Photo credit: leedresource
Do you know that buildings account for 40 percent of carbon emissions and 76 percent of electricity usage on a global level? It sounds incredible, but they are the top pollutants, with industry and transportation far behind. Architects and other experts realized they have to deal with this problem and make buildings of the future more friendly towards the environment.
The homes of the 21st century need to meet several requirements if they want to be seen as both sustainable and beautiful – they must be attractive, of cutting-edge design, functional, and mindful of the well-being of their occupants. Most importantly – their impact on the environment should be at the minimum.
These green buildings are preferred by homebuyers and homebuilders equally, and why wouldn’t it be so? The whole world recognises the multiple benefits we get from green homes – benefits that include our improved health, reduction in greenhouse gas emissions and great money savings. With sustainable building – everybody wins!
Green architects have been experimenting for quite some time and came up with a huge number of amazing designs and ways to build homes to be as sustainable as possible. Passive solar design is one of them – positioning a house in such a way so it can take advantage of the natural energy from the sun, optimising solar heating in the winter months and preventing overheating in the summer.
There are lots of eco-friendly building types to choose from: straw bale, earth-sheltered, superadobe, Earthship and many more. Some of them may seem a bit unconventional and perhaps too small, but sustainable design doesn’t have to involve a lack of luxury – most of these futuristic homes are beautiful, smartly conceived and comfortable.
If you’re building a home from scratch, be sure to hire builders with sufficient experience who will know how to implement the requirements of sustainable design and construct you a perfectly eco-friendly home. It’s important to cover all 7 components of passive design (spatial zoning, orientation, thermal mass, insulation, ventilation, glazing and shading) for optimum results.

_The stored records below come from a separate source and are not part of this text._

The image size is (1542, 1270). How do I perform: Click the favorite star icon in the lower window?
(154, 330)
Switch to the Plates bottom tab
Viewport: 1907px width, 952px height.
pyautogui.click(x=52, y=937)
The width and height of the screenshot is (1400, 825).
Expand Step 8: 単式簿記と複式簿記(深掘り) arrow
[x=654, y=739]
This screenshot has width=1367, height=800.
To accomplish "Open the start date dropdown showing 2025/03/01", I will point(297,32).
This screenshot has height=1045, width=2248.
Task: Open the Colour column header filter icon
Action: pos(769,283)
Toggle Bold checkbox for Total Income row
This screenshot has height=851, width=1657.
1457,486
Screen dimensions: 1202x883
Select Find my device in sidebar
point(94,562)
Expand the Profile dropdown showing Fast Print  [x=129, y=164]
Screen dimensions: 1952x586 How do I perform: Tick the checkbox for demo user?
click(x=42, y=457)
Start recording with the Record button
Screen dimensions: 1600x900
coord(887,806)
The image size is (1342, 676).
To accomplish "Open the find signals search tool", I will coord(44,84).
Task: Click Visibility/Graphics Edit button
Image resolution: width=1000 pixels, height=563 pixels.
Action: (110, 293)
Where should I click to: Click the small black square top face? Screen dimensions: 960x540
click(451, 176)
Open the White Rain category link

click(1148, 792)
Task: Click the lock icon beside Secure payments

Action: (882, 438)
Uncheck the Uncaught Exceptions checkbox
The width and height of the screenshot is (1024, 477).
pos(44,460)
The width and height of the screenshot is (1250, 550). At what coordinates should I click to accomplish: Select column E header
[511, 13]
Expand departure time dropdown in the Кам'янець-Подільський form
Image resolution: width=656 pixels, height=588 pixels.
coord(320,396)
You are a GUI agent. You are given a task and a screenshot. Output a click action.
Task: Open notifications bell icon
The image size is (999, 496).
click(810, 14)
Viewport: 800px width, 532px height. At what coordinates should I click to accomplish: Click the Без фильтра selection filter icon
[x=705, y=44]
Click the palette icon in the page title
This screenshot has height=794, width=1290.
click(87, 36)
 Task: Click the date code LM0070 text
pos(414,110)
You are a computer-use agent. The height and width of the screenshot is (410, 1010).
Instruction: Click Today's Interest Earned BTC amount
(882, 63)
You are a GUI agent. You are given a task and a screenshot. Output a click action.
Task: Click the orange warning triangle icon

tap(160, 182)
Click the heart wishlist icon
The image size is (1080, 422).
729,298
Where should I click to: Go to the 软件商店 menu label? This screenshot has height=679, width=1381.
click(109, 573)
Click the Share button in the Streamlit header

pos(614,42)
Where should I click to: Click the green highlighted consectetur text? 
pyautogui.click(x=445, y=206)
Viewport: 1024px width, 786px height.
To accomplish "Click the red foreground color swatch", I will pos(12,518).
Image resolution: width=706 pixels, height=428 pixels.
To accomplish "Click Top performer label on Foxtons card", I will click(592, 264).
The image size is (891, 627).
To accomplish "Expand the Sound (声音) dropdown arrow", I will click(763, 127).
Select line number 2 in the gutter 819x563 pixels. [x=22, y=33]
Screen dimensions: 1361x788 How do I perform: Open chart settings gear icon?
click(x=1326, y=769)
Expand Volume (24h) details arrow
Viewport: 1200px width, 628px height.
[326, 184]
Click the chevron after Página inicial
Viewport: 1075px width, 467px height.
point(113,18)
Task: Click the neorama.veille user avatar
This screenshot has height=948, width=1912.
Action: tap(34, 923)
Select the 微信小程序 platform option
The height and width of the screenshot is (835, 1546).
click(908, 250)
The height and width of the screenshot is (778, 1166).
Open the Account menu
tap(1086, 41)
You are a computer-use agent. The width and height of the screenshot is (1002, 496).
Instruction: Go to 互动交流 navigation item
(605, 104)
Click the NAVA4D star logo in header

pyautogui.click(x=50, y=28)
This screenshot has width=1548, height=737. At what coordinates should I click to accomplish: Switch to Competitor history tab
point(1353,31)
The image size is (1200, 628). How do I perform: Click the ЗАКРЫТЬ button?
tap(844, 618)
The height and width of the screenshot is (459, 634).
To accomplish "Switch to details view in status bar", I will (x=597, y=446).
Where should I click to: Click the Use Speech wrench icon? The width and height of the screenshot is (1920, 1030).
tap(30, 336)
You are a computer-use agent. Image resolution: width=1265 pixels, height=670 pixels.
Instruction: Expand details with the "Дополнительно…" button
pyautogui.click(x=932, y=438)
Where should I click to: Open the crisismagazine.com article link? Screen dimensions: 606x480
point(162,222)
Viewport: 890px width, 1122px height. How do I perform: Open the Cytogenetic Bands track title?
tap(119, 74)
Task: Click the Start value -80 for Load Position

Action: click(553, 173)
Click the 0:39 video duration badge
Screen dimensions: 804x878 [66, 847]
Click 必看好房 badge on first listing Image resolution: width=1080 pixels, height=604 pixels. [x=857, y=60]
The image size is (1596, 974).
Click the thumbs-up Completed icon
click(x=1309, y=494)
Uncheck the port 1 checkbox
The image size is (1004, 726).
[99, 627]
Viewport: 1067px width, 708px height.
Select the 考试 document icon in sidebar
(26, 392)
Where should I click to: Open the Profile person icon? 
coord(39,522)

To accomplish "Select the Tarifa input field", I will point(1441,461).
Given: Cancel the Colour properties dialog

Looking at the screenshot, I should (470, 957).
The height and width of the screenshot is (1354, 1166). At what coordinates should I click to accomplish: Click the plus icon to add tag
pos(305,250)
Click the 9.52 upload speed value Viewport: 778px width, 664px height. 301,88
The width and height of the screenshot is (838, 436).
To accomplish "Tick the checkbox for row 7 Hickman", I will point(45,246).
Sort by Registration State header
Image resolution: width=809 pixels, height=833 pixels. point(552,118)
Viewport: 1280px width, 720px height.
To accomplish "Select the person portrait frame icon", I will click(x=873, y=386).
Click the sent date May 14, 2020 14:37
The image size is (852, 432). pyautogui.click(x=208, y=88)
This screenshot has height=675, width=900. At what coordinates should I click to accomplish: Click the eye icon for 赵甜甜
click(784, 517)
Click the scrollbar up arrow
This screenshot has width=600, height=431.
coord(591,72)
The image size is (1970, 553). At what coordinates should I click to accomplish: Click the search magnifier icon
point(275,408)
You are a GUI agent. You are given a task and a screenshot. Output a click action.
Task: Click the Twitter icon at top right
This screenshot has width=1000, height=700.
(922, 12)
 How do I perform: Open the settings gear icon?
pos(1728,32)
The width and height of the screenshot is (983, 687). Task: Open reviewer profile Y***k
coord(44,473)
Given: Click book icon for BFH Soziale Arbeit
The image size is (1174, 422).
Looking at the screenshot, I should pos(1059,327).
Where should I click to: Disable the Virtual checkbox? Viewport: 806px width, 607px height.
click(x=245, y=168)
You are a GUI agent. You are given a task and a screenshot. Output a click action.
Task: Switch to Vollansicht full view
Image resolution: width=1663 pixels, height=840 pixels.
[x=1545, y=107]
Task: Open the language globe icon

Energy Efficiency and Renewable Energy
Since buildings are the major pollutants and energy spenders, efforts to reduce the use of energy in homes won’t be unnoticed. Energy-efficient buildings effect a drop in greenhouse gas emissions. Installing double-glazed windows, good insulation and ventilation, using energy-efficient appliances – these are just some of the things we can do to improve the energy efficiency of our homes and reduce the utility bills.
Some people go a step further. Renewable energy, along with energy efficiency, is part of a sustainable energy policy. It’s the energy that comes from resources that are renewable and naturally replenished. Even “ordinary people” can do a lot and harness the power of the sun, wind and rain to produce their own electricity and water at home.
Residential solar panels and rainwater harvesting tanks are becoming more common and financially available. They may seem a bit pricey at first, but if you want to reduce your dependence on the mains water and electricity, join thousands of people who already did it – you’ll make a huge contribution to the environment and it will be worth your while.
Needless to say, your home can’t be considered completely eco-friendly unless you use sustainable materials in construction and interior design. For the material to be called “sustainable” it needs to fulfill several criteria: it should be non-toxic, recyclable or recycled, locally sourced and with low embodied energy.
Some people may be discouraged by such a demanding list, but trust me – the options are countless and everything depends on your taste. I simply adore a wooden interior so I try to get as much bamboo furniture as I can. Bamboo is a tree that grows and renews fast, unlike most hardwood trees, so don’t hesitate to use it. Adobe, straw bale, cork, baked and rammed earth, clay – just choose your favourite!
Here is one piece of advice for those who are having their new home built: if possible, always use salvaged materials found on the previous construction site. Not only does it reduce the amount of waste (globally speaking), but it saves money in the long run as well. Deconstruction costs may be a bit high, but they’ll pay off – don’t worry. Most countries offer loans or tax incentives for sustainable home owners.
Green Interior and Exterior
Besides sustainability, eco-houses have one more goal – an increase of a home’s functionality and improved appearance. Some green architects advocate a reasonable use of space and small houses. However, there are homes that are both green and spacious – how they are made and what features they have are more important than how big they are. Even large homes can perfectly “blend” into their surroundings, making a minimum impact on the environment.
I have already mentioned energy-efficient household appliances and devices, but sustainable design is also reflected in your choice of furniture, room layout and the way you use the space. For me, green interior design involves open and radiant spaces with an increased inflow of natural light, lots of plant life, and furniture and decorations made from natural/recyclable/recycled materials.
More importantly, do not limit your creativity to the interior only. If you own a big backyard, there are lots of exterior green features to think about: a rainwater tank, organic garden, natural swimming pool, green walls and roof, native trees and shrubs that don’t require extensive irrigation and help in optimising the passive solar design… the options are limitless!